Because rent is a cliff-edge.

And you realize the first lesson of London is not poetry—
it is arithmetic.”

WILL (soft):
Yes.
London makes artists practical.

22:00–29:00 “Bishopsgate days”: why this parish is such a good narrative stage
GEORGE:
So what does St. Helen’s/Bishopsgate feel like as a setting?

It’s city territory. Business territory. Merchants. Money. Work. Status.

And what’s fascinating is: Shakespeare is recorded among householders — but not among the top-tier wealth names in the list.

In the National Archives transcript, you can see major figures assessed at large sums, and Shakespeare at a small valuation by comparison. 

WILL:
So: a man near power, not in power.

GEORGE:
Exactly. That’s a Shakespearean vantage point all by itself.


Modern London loves “Shakespeare walks,” and documentaries love pinpointing addresses as if we can GPS the past.

The Shakespeare Birthplace Trust has even done an episode on where he lived, emphasizing how complicated it is to pin down London residence details. 
And modern writing on London locations often notes: Shakespeare’s early London living situation is largely unknown, and the first mention comes in the Bishopsgate records. 

WILL:
Your century likes certainty.
Mine liked certainty too.
It merely had less of it.

GEORGE:
That’s our theme today: resisting fake certainty while still telling a good story.

Modern claim: “We know exactly where Shakespeare lived when he first arrived in London.”

Will, do we?

WILL (immediate):
No.

GEORGE:
What we can say is: the first documentary footprint puts you in St. Helen’s/Bishopsgate in the late 1590s — partly because you show up in tax-related documents. 

But your very first London lodging — the first weeks, the first months — remains uncertain.

WILL:
And uncertainty is not failure, sir.
It is honesty.

GEORGE:
Exactly. So here’s the corrected version:

First documented London area/parish: St.

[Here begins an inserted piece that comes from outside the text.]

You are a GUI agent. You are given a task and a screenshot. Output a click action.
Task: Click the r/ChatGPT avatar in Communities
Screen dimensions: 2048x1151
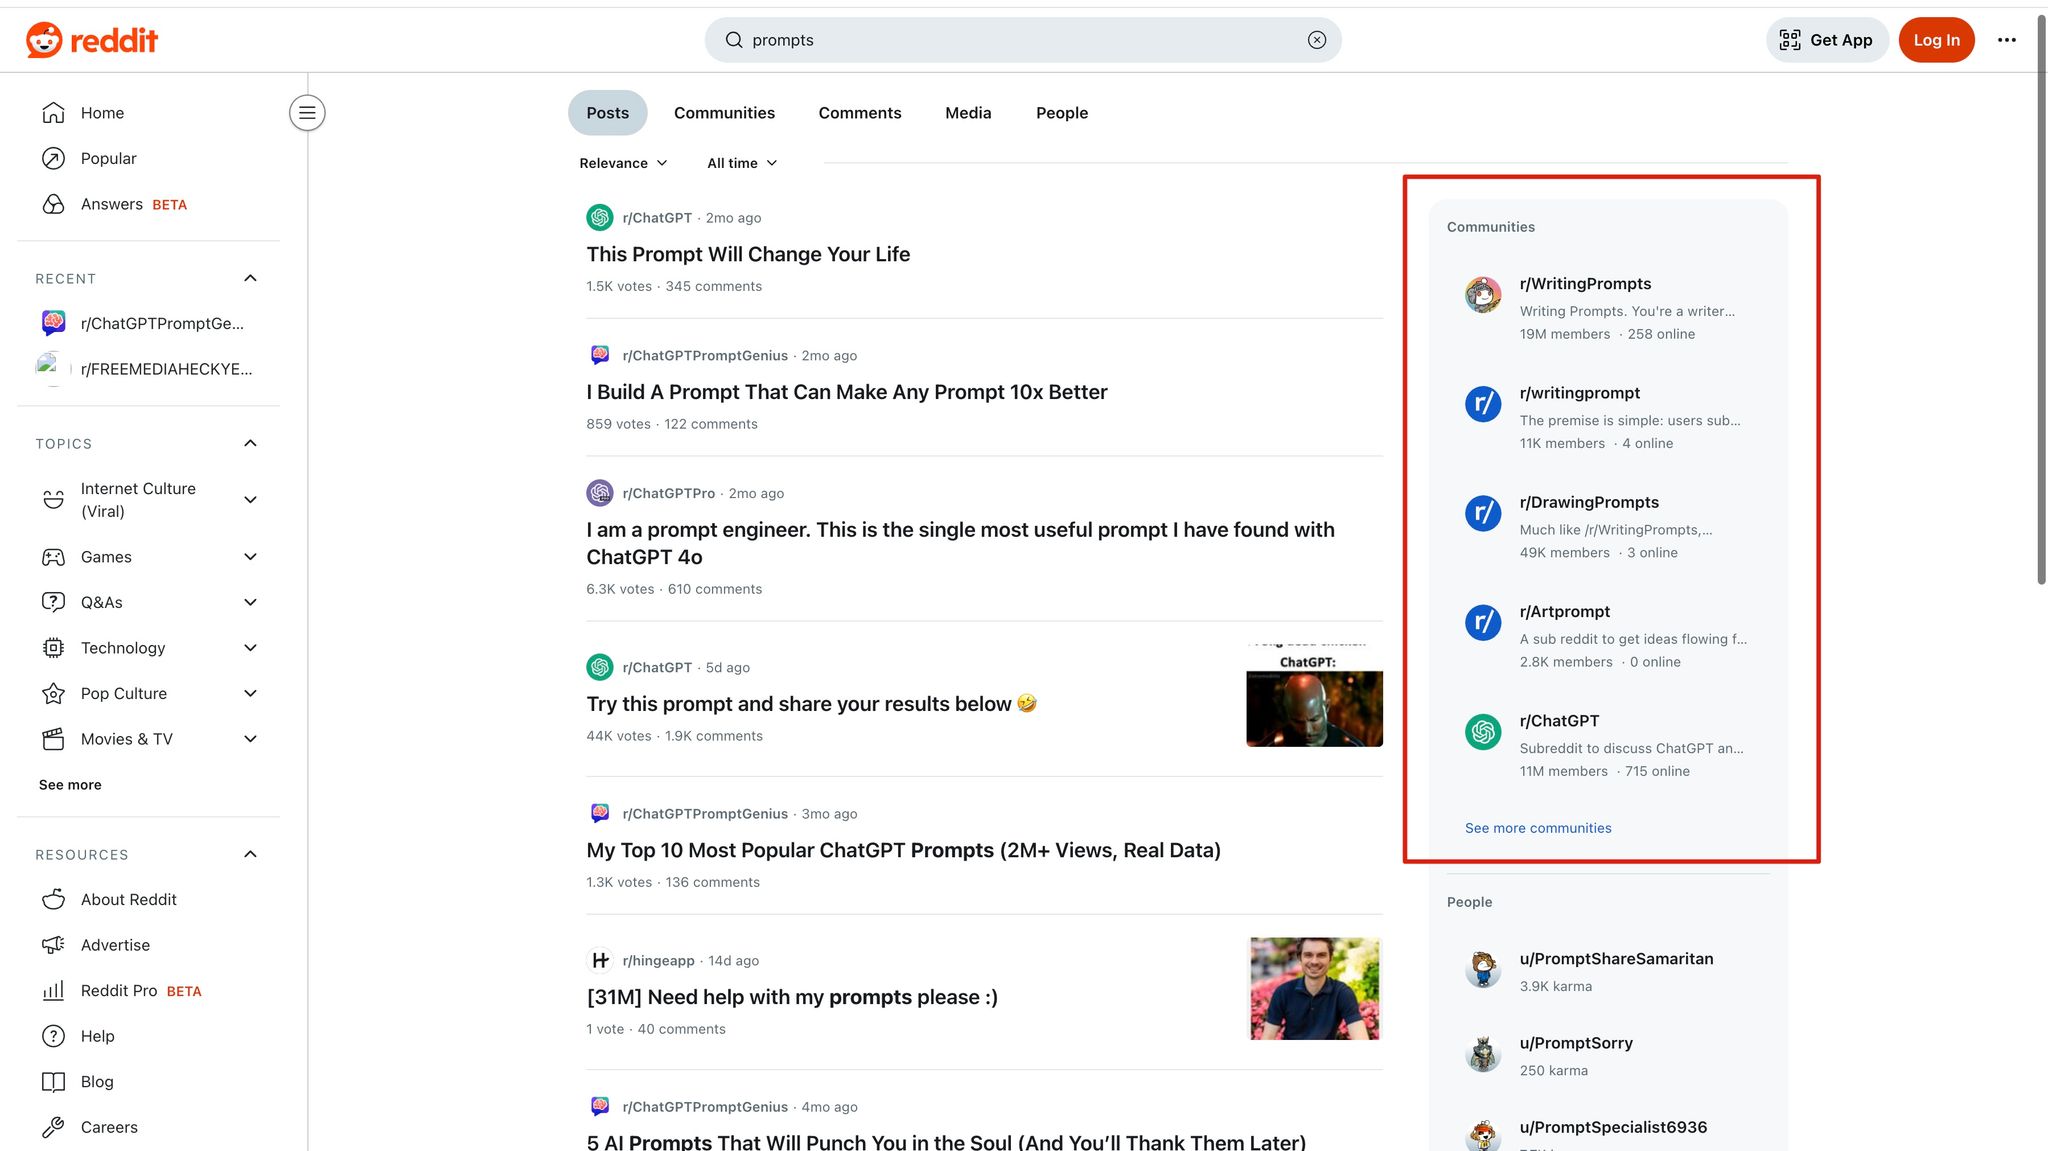pos(1483,732)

Helen’s, Bishopsgate (late 1590s). 

Earlier arrival lodging: unknown; may have been near the theatre districts, but we should label that as inference, not fact.

WILL:
And let us note something else:
the first place a historian finds you
is rarely the first place you lived.
It is the first place you were caught by paperwork.

GEORGE:
That line is gold.
Now tie-back to our previous arc: after plague, grief, and reopening—why does “first place” matter?
Because it reminds us Shakespeare wasn’t born a monument.
He was a working man finding a foothold in a dangerous city.


GEORGE:
Reading Two — dramatized, built directly on the kind of language in those tax commissioner lists: names, valuations, amounts owed, the bluntness of civic accounting. 

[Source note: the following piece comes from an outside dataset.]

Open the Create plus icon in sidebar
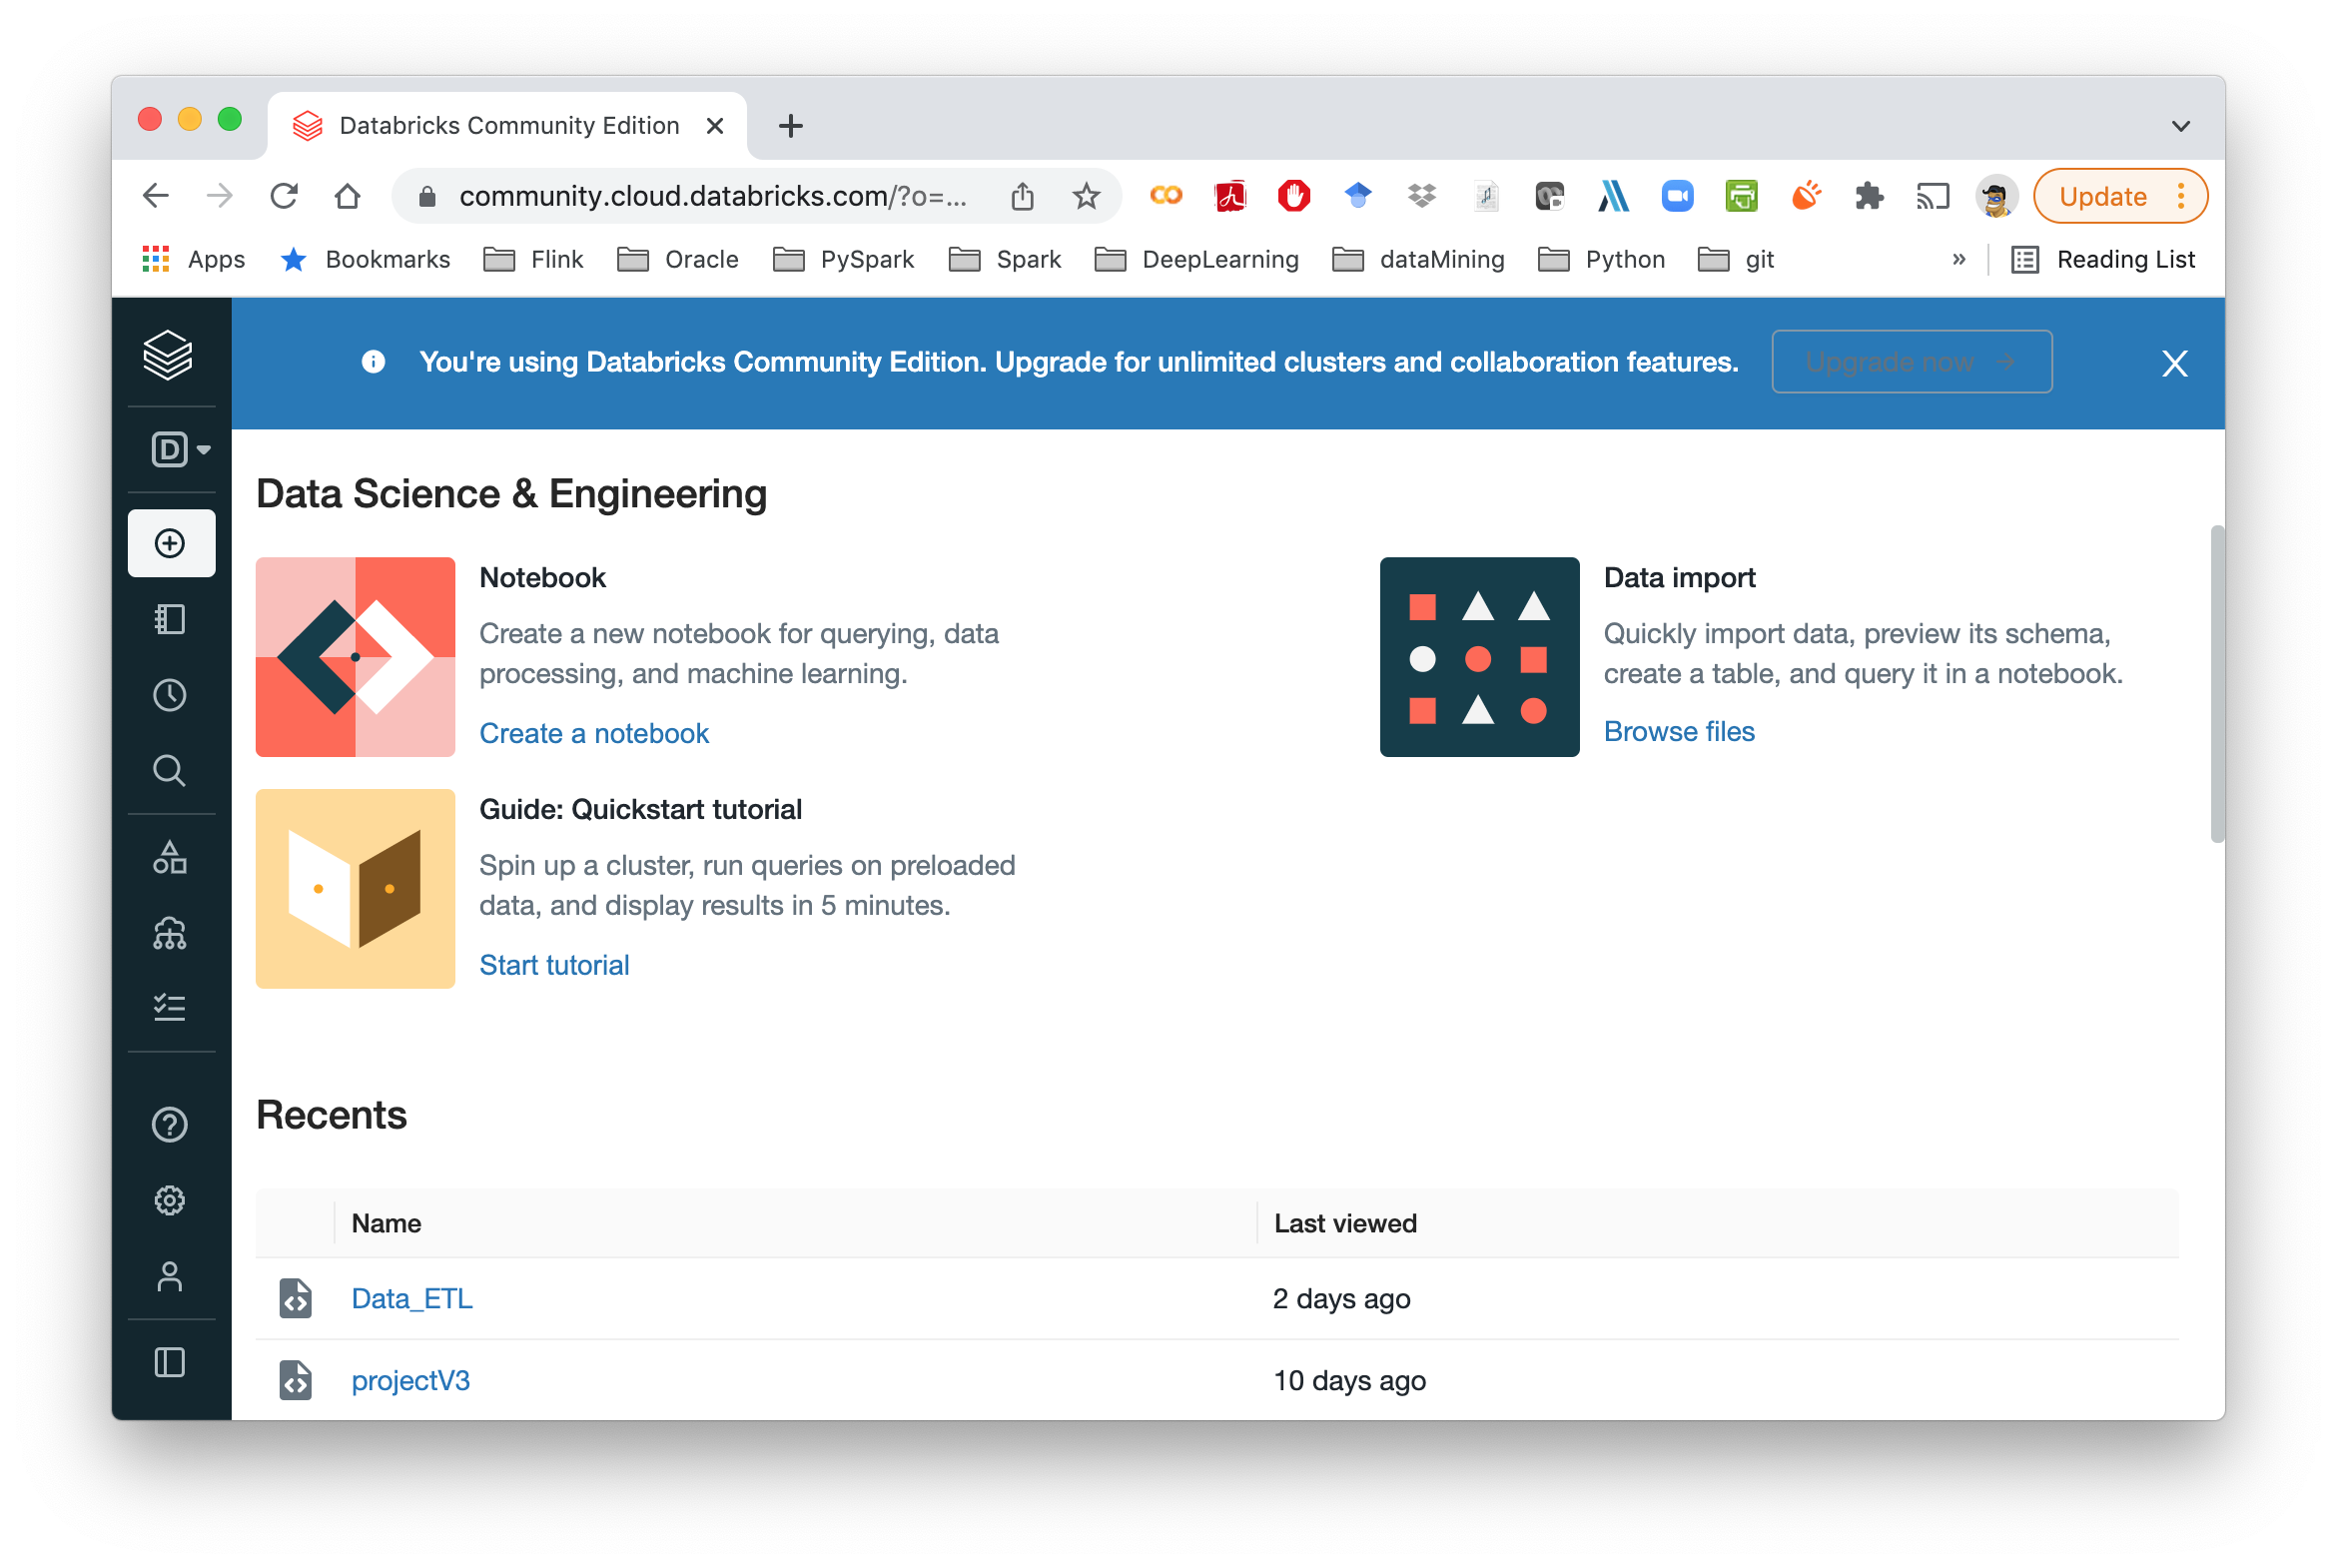 (170, 543)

SFX (optional): quill scratching, paper stamp, a firm knock

GEORGE (reading):
“A list is made.
Names are written.
Numbers are attached to people as if people are numbers.

‘Goods valued at—’
‘Tax owed—’

And somewhere in the ink, a young man becomes official.
Not celebrated. Not praised.
Recorded.

The city does not say, ‘Welcome, poet.’
The city says, ‘Pay.’”

(Pause.)

WILL (dry):
London’s love language.

GEORGE:
And yet — that harshness is part of what shapes him. It’s the pressure that makes a career real.

GEORGE:
So today we’ve done something important: we’ve grounded the “legend” in the “footprint.”
We don’t know the first bed.
We don’t know the first landlord.
But we do know that by the late 1590s, Shakespeare is in the Bishopsgate orbit — a Londoner enough to show up in civic records. 

WILL:
And that is how history often begins, sir:
not with glory,
but with evidence.

GEORGE:
Next episode: “Shoreditch and the Playhouse District.”
We’ll explore the theatre neighborhood near Bishopsgate/Shoreditch, what daily life around the playhouses felt like, and how a newcomer learns the business of the stage.


WILL:
Ah.
Where dreams and money shake hands—
and often pick each other’s pockets.